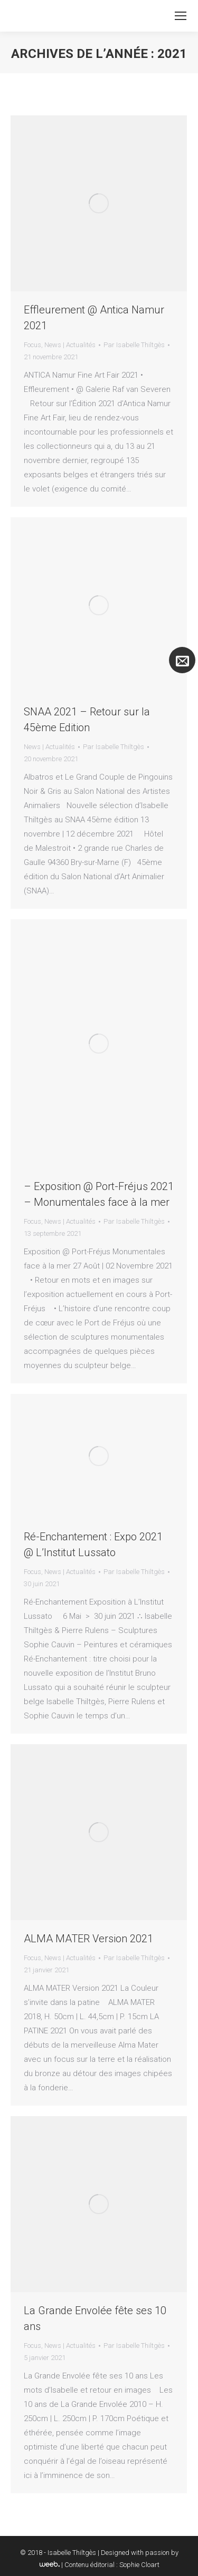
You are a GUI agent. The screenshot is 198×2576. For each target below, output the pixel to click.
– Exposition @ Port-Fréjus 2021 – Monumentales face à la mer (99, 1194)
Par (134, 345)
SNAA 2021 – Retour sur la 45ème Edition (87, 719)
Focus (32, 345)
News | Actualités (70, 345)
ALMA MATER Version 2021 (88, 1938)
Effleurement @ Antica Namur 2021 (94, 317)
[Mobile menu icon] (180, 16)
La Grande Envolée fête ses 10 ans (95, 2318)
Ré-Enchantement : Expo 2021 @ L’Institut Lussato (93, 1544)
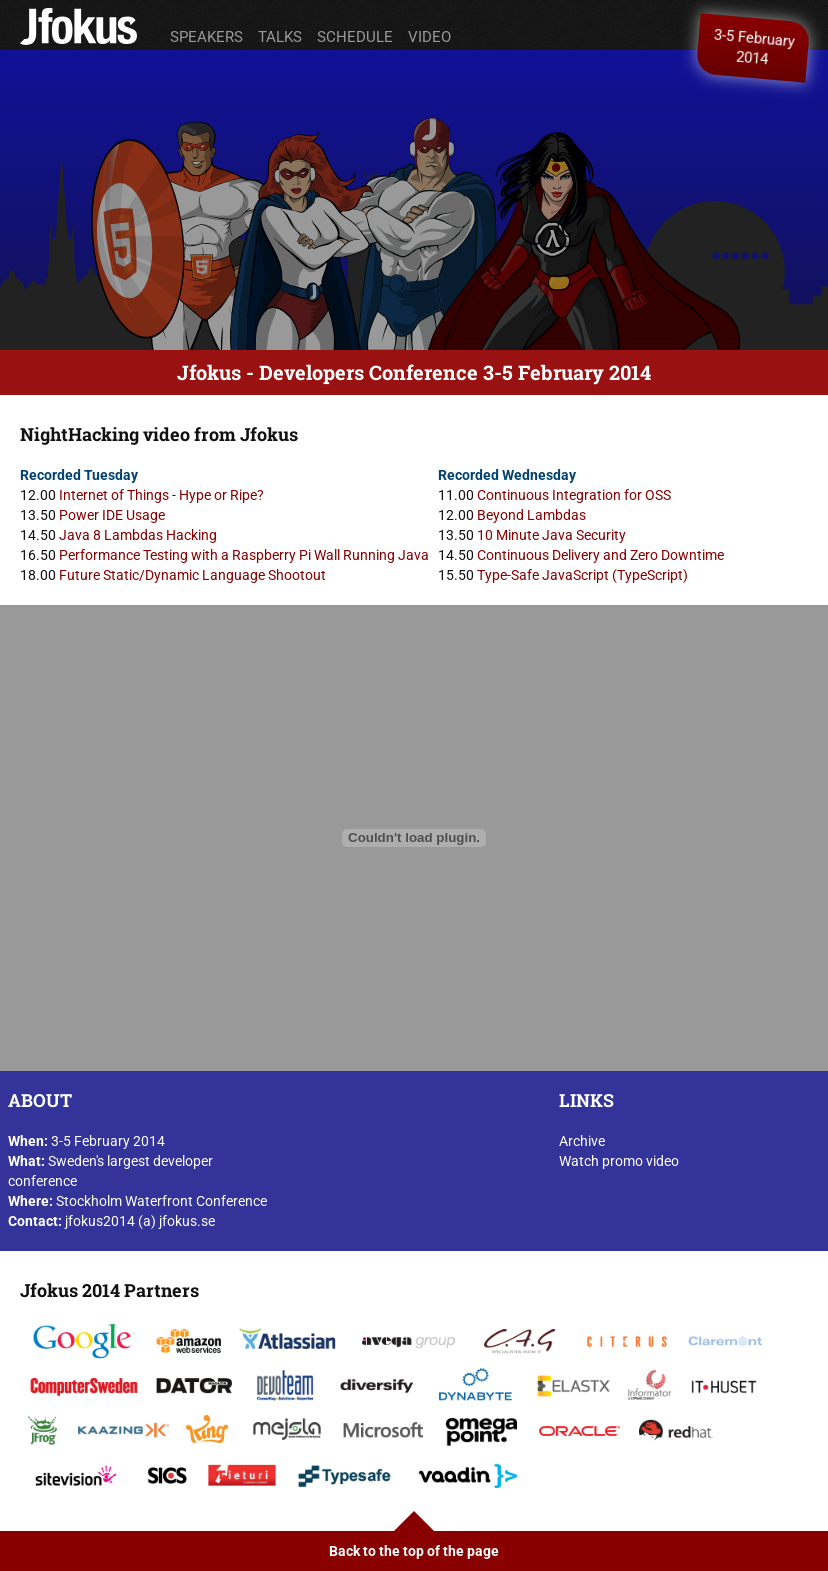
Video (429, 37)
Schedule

=== Work to do ===
Print every line of the items above verbatim, leaving out the pictures.

=== Result for this exercise ===
You are a GUI agent. The screenshot is 198×2576. For each target below, output the pixel to click.
– Exposition @ Port-Fréjus 2021 – Monumentales face à la mer (99, 1194)
Par (134, 345)
SNAA 2021 – Retour sur la 45ème Edition (87, 719)
Focus (32, 345)
News | Actualités (70, 345)
ALMA MATER Version 2021 (88, 1938)
Effleurement @ Antica Namur 2021 (94, 317)
[Mobile menu icon] (180, 16)
La Grande Envolée fête ses 10 ans (95, 2318)
Ré-Enchantement : Expo 2021 @ L’Institut Lussato (93, 1544)
Video (429, 37)
Schedule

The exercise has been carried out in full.